» Task brief
Write out the entries from the first line through the line containing "I will 579,38.", inclusive, as a JSON list of strings with one string per line and blank lines omitted.

» Supplied data
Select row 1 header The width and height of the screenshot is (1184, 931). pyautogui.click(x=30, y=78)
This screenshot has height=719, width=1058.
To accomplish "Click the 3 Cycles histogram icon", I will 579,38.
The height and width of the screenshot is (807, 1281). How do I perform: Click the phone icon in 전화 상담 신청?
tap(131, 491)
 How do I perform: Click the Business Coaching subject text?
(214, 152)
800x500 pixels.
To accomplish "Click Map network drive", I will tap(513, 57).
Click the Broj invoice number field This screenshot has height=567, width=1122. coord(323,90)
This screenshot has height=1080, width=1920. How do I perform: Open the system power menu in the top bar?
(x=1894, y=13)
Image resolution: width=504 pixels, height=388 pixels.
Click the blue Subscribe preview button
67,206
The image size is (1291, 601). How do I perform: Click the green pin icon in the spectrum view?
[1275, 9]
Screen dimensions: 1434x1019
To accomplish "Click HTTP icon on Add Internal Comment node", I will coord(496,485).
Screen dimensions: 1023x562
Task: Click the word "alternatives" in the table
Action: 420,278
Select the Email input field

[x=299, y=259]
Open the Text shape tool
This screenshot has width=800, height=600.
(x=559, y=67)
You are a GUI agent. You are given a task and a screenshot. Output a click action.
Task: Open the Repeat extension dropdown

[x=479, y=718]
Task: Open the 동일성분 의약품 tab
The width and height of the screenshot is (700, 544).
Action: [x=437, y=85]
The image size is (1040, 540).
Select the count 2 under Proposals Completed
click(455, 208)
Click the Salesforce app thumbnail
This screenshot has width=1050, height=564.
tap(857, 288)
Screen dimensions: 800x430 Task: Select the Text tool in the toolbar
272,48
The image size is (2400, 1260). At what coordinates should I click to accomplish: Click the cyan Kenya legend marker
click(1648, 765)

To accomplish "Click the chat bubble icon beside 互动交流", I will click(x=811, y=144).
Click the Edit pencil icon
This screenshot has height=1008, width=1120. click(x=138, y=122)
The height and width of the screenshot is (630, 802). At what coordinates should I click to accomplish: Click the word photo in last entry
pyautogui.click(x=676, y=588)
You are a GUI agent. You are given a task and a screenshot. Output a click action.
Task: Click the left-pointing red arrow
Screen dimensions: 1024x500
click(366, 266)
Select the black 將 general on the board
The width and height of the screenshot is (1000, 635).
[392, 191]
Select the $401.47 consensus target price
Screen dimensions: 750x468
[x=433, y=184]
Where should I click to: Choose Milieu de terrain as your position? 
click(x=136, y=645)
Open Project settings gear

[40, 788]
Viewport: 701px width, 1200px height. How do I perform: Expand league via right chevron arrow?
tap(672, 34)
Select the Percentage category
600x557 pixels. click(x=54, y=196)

» Final result
[
  "Select row 1 header The width and height of the screenshot is (1184, 931). pyautogui.click(x=30, y=78)",
  "This screenshot has height=719, width=1058.",
  "To accomplish \"Click the 3 Cycles histogram icon\", I will 579,38."
]